企業物価は 2%超す上昇に

◇ 主たる原因は円安 = 物価がじわじわと上がってきた。日銀が発表した9月の国内企業物価は前年比2.3%の上昇。これで7月から3か月連続で2%を超える上昇となった。企業物価というのは、企業の間で取り引きされるモノの価格。かつての卸売り物価に近い統計で、やがては消費者物価に波及する可能性が大きい。

四半期ごとの動きをみると、企業物価の騰勢はもっとはっきりする。昨年10-12月期の前年比は0.9%の下落、ことし1-3月期も0.3%の下落だった。
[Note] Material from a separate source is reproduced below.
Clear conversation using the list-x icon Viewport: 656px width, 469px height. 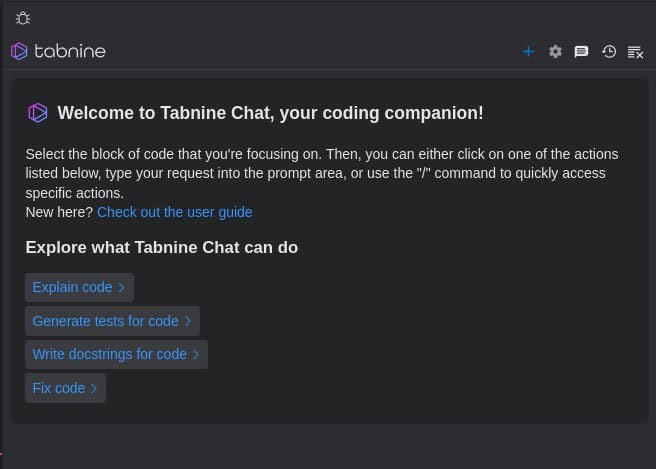click(635, 52)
それが4-6月期は0.7%の上昇、さらに7-9月期は2.2%の上昇になっている。

企業物価が上昇した要因をみると、業務用の高圧電力料金、石油・石炭製品、製材・木製品の値上がりが大きかった。いずれも円安の影響で、輸入価格が上昇したことによるものだ。たとえば輸入物価だけをみると、7-9月期は現地通貨建てでは0.8%下落しているのに、円換算した価格は17.9%も上昇している。
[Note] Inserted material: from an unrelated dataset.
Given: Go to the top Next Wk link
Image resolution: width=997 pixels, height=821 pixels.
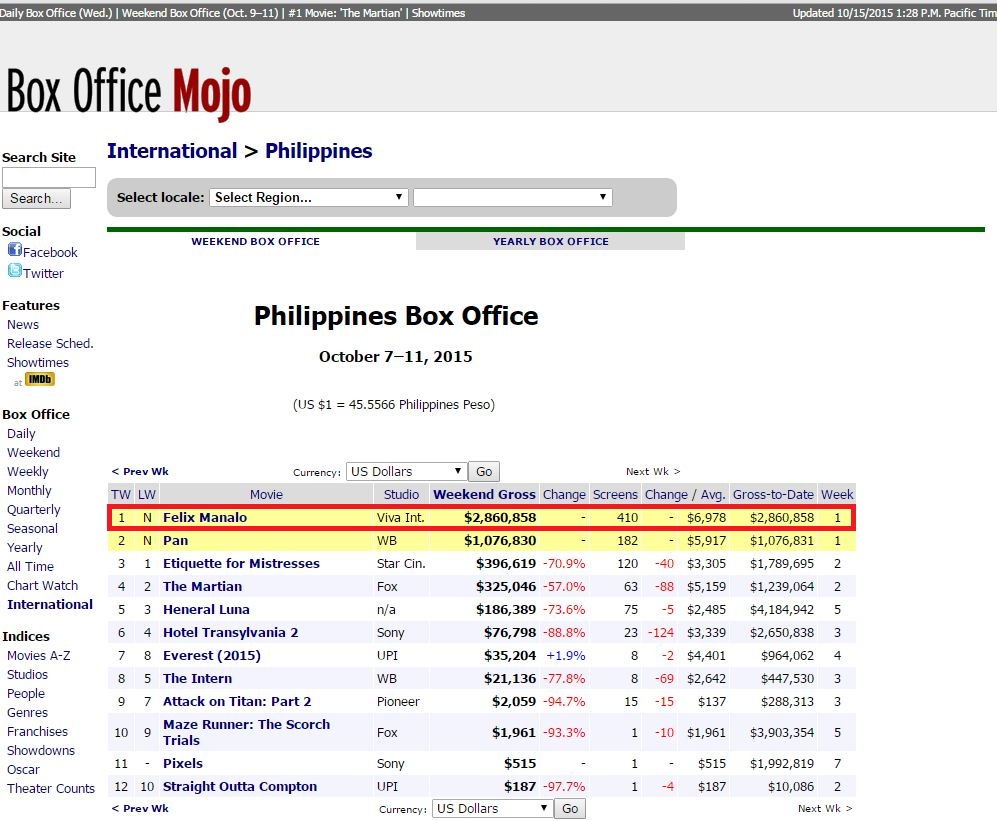Looking at the screenshot, I should [x=652, y=471].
日銀は金融政策の目標として「物価の2%上昇」を掲げている。この場合の物価は「生鮮食品を除いた消費者物価」で、8月の上昇率はまだ0.8%に止まっている。だが今後も企業物価の上昇が続けば、消費者物価も引き上げ圧力が増すことは確かだ。しかし円安で物価が上がっている現状を、日銀は「目標の達成に近づいた」と喜んでいいのだろうか。